My recent posting about rigging the matrix for bidding and RFP proposals has resulted in some significant response. Recently, Mary Jo Mrochinski, director of marketing and business development at kpb architects in Anchorage, Alaska, emailed me with these thoughts (I’ve asked her permission before publishing them here.)
Thanks for the interesting topic you introduced and the letter you got from Clive Thurston. Having been on both sides of the desk (I have written proposals in response to RFP’s and solicited proposals by writing RFP’s), there is some merit in the concerns you raise regarding the evaluation process. My own two cents is that when I wrote RFP’s, in many cases, I was looking for responses that could be narrow-cast to the folks who met some very specific criteria in order to expedite the design and construction process. If they could not meet those criteria, the smart ones didn’t bother submitting. The ones who do meet the criteria were really the ones I wanted to hear from. I think what it comes down to is the quality of the RFP and the honest assessment of capability by the offeror. When they are in sync, the process is an equitable one; when the RFP is too “loosey-goosey” or the offeror is overstating their capability, that is when you can get into some bad short-list and award situations.
For what it’s worth, I do agree there can be abuses on both sides – especially when the economy is poor and the stakes are high.
The question is: Is there a fair balance between the qualitative and subjective assessment processes used for selecting design and construction services (represented in part by the Brooks Act in the U.S.) and the hard and fast “low price wins the work” approach in most conventional public sector (and sub trade) fixed price bid tenders?
I’ll be blunt and straightforward and say right out, that I haven’t found the answer yet.
The reason is that subjective elements can and should rationally count from the owner’s perspective in deciding on design and construction services. I can think of few nightmares in hell greater than someone choosing the (legal) low bidder, then facing a barrage of change order requests as the contractor pores over every possible failing in the drawings or even the most minor unplanned change request to earn back the under-bid. Worse, you have the owner saying “the price is the price” and refusing to pay any change order — turning a bad job into something even worse.

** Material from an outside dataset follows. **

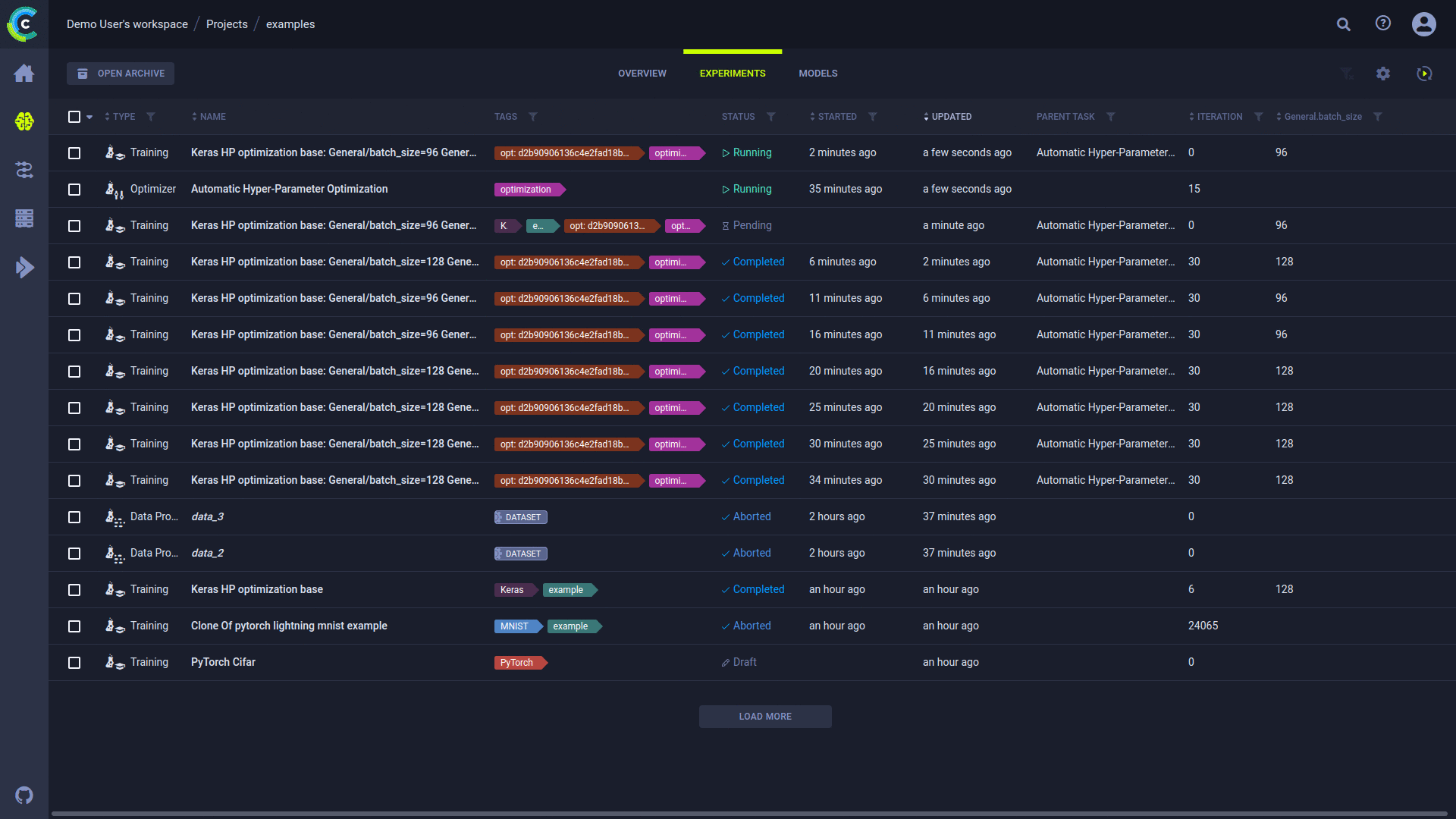Open the search icon in top bar
Screen dimensions: 1456x819
pos(1343,24)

Theoreticaly, the solution is to develop a qualification structure and then narrow the price-focused bidding to contractors with good reputations, enough capital and resources and ability to manage complex projects. This solution, in fact, works for medium to large projects. Only a relatively small group of contractors have the resources (and bonding capacity) to bid really large projects, so if the selection matrix is set at a high enough threshold (but not to ridiculous extremes), the owner can use a two-stage process; starting with a subjective assessment to narrow things down to three or five bidders, then a hard price number to ensure the actual winner is truly competitive on price.
These solutions don’t work for truly small jobs. “Open and fair” public bidding turns into a zoo, much like job seekers responding to a posted career opportunity requiring skills that many share, but in this case, the owners are asking job-seekers say how low a salary they are ready to accept and the potential “employee” willing to work for the lowest income gets the job.

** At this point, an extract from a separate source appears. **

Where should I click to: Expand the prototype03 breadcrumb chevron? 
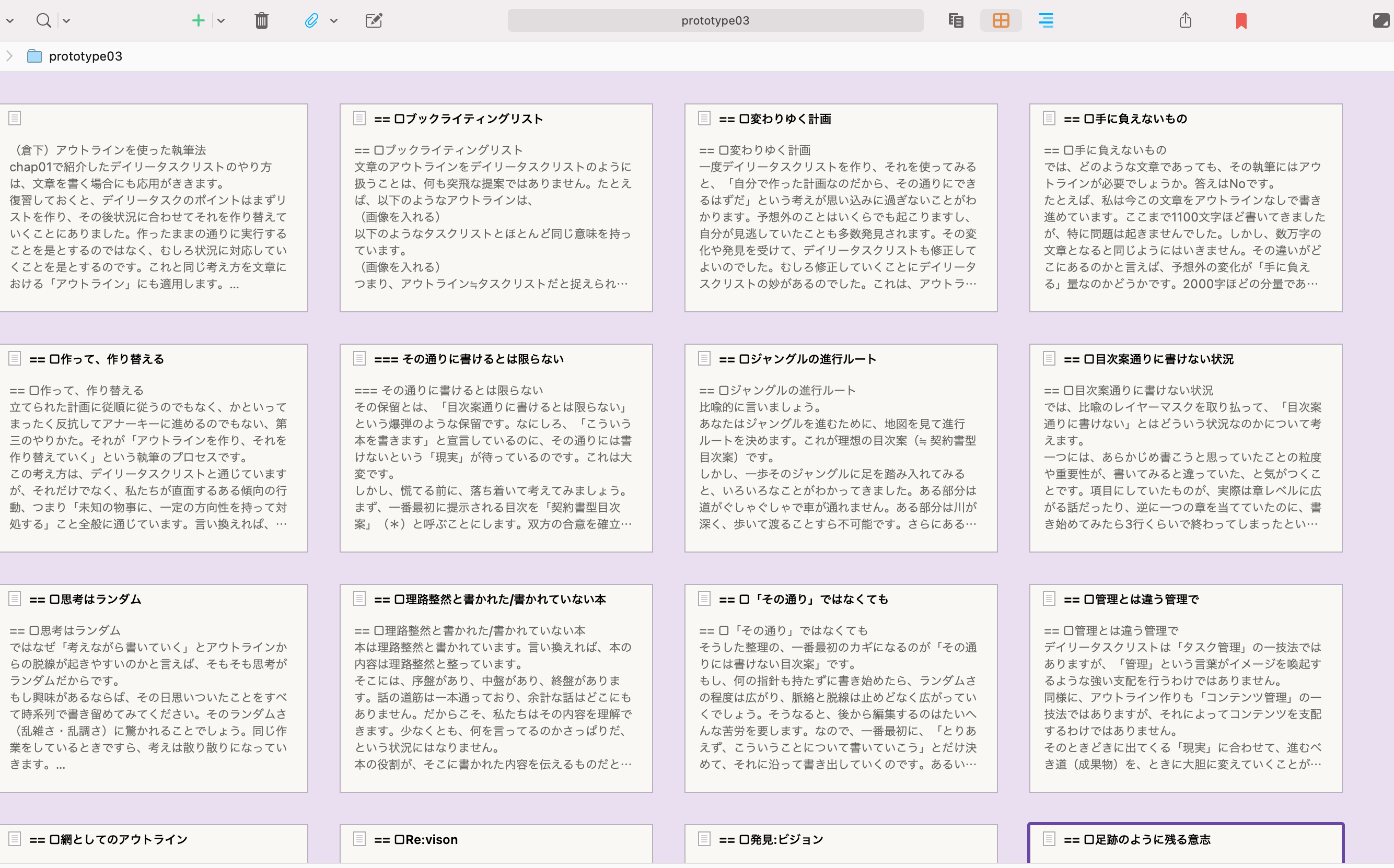tap(9, 56)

Ugh. Does this happen? Just ask the Ontario Realty Corp., which tried to open the door for wider bidding and then received a flood of bids for seemingly small jobs for Ontario provincial building projects. I’ve learned that some site meetings were chaotic with dozens of potential bidders crowding the place to learn about a single job in an obscure location.
Since this blog focuses on marketing and helping architects, engineers and contractors navigate these murky waters, I will advocate that the best solution to the challenge is to look both within and beyond your work. Sure, you can improve your chances of success with fixed price and RFP opportunities by combining resourcefulness, preparation and good ideas. (As an example, if you are a contractor bidding on project, if you can see through innovative approaches the way to deliver the work at a lower cost than your competition, while still complying with the job requirements, you might just win — and be profitable — even if you are an outsider.)

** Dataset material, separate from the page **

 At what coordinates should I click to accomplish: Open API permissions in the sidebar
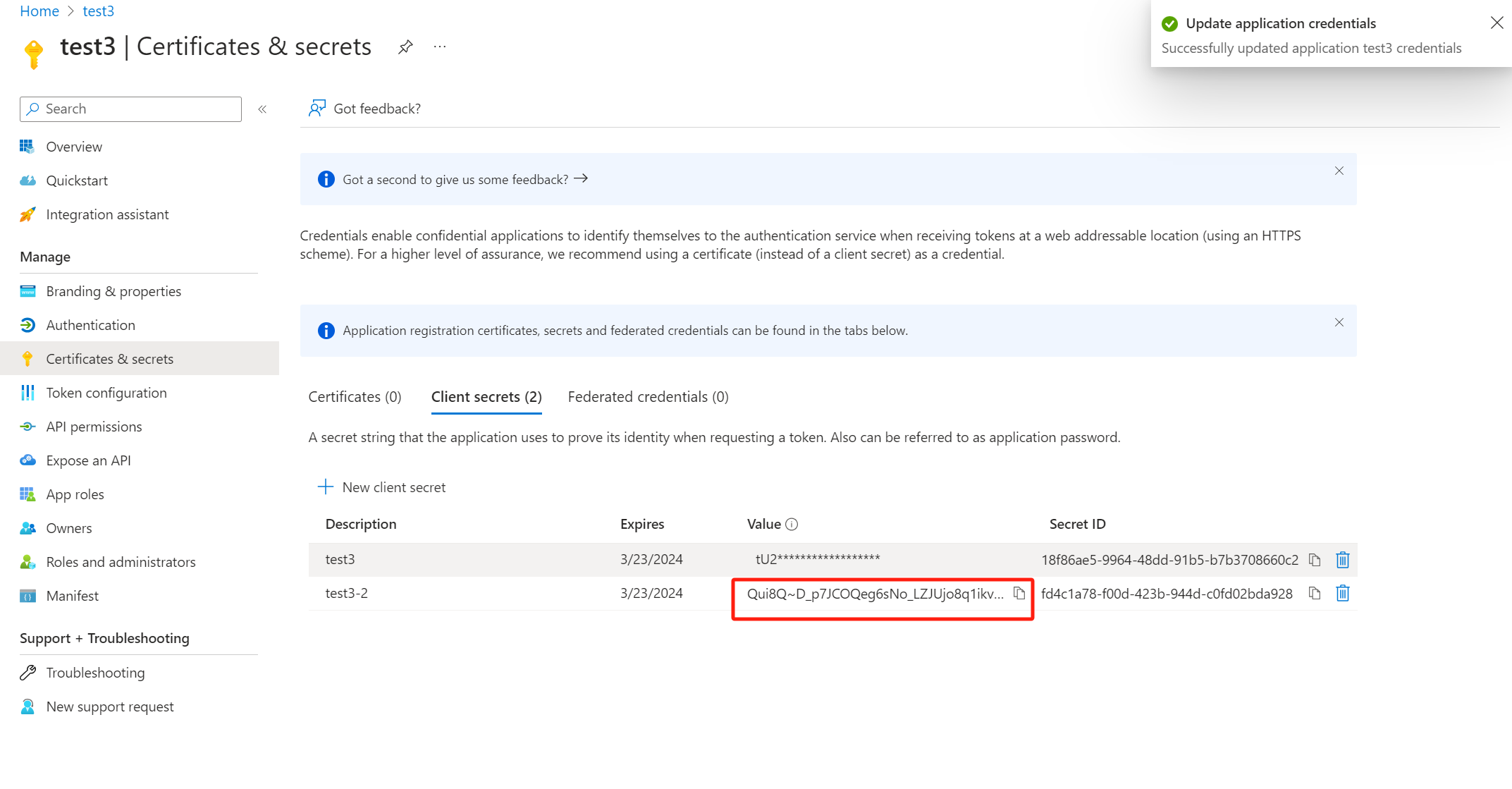click(94, 427)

However, are more likely to succeed when you truly deliver on your promises and you reach the highest level when you avoid the need to depend on others’ public opportunity postings. In other words, you are most likely to succeed in the RFP/bidding process when you don’t need to go there to actually find your work because you know where and when you have the genuine inside track through your relationships and thoughtful pre-planning and marketing.